Google was first with Wallet. But it was blocked by frightened mobile carriers and, beyond that, failed to capture the imagination of users. Apple’s later-arriving Apple Pay got the user experience right and helped educate the market, laying the groundwork for Google mobile payments take-two: Android Pay.
Google Wallet survives but has become a peer-to-peer payments tool and may fade into obscurity over time (TBD). But Android Pay will succeed as both an online/in-app and offline payments tool. Android Pay will work with all Android devices that contain an NFC chip (the newer ones) and run Android 4.4 or higher:
Android Pay works with all NFC-enabled Android devices (running KitKat 4.4+), on any mobile carrier, at every tap and pay ready location across the US. Android Pay will support credit and debit cards from the four major payment networks: American Express, Discover, MasterCard and Visa.

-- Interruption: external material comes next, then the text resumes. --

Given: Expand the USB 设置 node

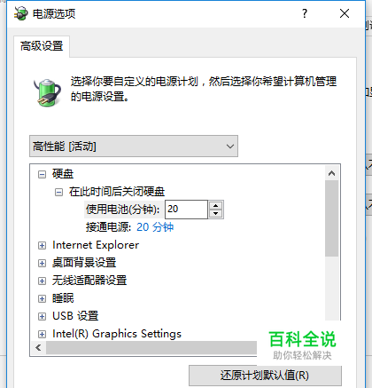Looking at the screenshot, I should [x=42, y=316].
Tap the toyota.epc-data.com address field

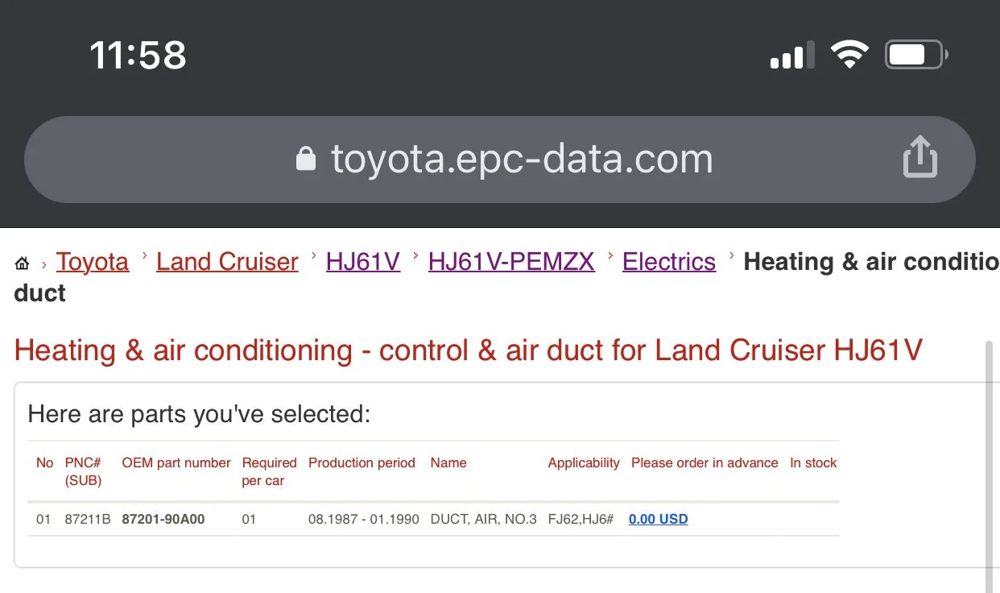pos(499,159)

While only a minority of users have adopted Apple Pay — estimates range from half a million to several million in the US — I use it every single time I can, in every store I can. My “conversion” to mobile payments leads me to believe that over time we’ll see significant mobile payments momentum for offline purchases. In the near term in-app payments (e.g., Uber) may be where most of the “action” is.
Apple Pay and Android Pay eliminate the friction that comes with trying to execute a conventional credit card transaction in a mobile commerce context. Unless there’s a stored credit card on file, the challenges of filling out multiple tiny fields, including plugging in 16 digit credit card numbers, becomes what they call a “non-starter,” leading to extreme abandonment rates. One estimate put mobile shopping cart abandonment at a shocking 97 percent.
Many bloggers and others will want to compare and talk about Apple Pay vs. Android Pay. That entirely misses the point. The larger point is that together these systems (and to a much lesser degree Samsung Pay) will make mobile and in-app payments a new payments standard over time.